18.26While most submitters supported the need for guidance, responses to the question about whether pecuniary penalty statutes should expressly deal with the limitation issue fell into two categories.
18.27One group generally favoured the Limitation Act 2010 approach of a six-year primary limitation period. Reasons included:
- the reformed Limitation Act simplifies and clarifies the law; and
- ad hoc limitation periods are undesirable unless clear policy-based distinctions are justified.

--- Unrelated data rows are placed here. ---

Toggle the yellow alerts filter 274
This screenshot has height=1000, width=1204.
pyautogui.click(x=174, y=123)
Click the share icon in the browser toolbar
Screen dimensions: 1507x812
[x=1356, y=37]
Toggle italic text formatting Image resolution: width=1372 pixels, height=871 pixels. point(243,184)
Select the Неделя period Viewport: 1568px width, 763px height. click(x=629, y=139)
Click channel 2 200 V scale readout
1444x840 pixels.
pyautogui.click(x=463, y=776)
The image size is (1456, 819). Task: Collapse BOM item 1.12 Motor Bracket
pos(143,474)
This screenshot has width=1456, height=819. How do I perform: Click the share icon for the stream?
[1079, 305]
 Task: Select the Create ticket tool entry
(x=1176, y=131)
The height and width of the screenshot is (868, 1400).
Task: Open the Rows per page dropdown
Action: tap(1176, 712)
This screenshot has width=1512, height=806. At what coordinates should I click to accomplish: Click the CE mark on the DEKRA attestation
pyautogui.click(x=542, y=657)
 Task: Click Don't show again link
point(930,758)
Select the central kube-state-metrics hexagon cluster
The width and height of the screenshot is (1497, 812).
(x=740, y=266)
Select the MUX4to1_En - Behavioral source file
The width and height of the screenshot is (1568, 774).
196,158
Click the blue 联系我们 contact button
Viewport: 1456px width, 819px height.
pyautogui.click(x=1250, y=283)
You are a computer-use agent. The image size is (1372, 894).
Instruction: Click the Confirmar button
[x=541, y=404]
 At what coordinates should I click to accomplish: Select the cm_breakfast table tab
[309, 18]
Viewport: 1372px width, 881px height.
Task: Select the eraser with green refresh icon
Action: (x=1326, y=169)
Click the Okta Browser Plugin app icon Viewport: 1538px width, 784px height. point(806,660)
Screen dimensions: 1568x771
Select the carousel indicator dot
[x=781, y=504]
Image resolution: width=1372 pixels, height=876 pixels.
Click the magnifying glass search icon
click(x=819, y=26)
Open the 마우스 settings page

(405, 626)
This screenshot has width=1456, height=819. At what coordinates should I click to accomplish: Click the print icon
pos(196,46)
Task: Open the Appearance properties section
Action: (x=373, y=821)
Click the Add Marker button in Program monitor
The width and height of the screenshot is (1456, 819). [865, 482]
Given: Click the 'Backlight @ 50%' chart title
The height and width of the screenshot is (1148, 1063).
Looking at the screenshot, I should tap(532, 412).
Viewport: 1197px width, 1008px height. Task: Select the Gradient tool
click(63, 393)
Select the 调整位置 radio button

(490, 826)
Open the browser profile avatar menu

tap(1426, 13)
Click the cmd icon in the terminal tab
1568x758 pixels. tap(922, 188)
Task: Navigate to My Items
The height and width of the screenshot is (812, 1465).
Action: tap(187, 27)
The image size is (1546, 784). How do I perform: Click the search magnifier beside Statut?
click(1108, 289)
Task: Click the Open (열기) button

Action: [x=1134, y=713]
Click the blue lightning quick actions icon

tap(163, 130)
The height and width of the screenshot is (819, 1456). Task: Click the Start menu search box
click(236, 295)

18.28Meredith Connell’s view is that pecuniary penalties are appropriately assimilated into money claims under the Limitation Act 2010, and the firm does not favour varying limitation periods unless this is necessary. The submission noted that “importantly, the new provisions incorporate a ‘late knowledge period’ in a manner that reflects the 2001 amendments to the Commerce Act”.
18.29The second group of submitters favoured a case-by-case approach, suggesting the six-year primary limitation period is not an appropriate default. Reasons included:
- the need for market certainty about whether certain commercial conduct is lawful or not;
- loss of evidence over time through records management (periodic destruction of records), replacement of IT systems and staff turnover;
- fairness and the impact on business of ongoing exposure to potentially large liability for a long period;
- relying on the Limitation Act risks confusion;
- a desire to match the limitation period to that applying to criminal liability for the same conduct; and
- the fact that the Limitation Act does not cover non-money liability orders.
18.30The Law Society submitted that the standard Limitation Act provisions are not suitable for most pecuniary penalty cases, and the limitation period for money claims of six years plus a late knowledge extension of three years is too long for most cases. The New Zealand Bar Association submitted that limitation periods should include a long-stop provision that is appropriate to the circumstances, and favoured a maximum longstop of 10 years, with a shorter longstop period of five years for some breaches, such as those under the Unsolicited Electronic Messages Act 2007.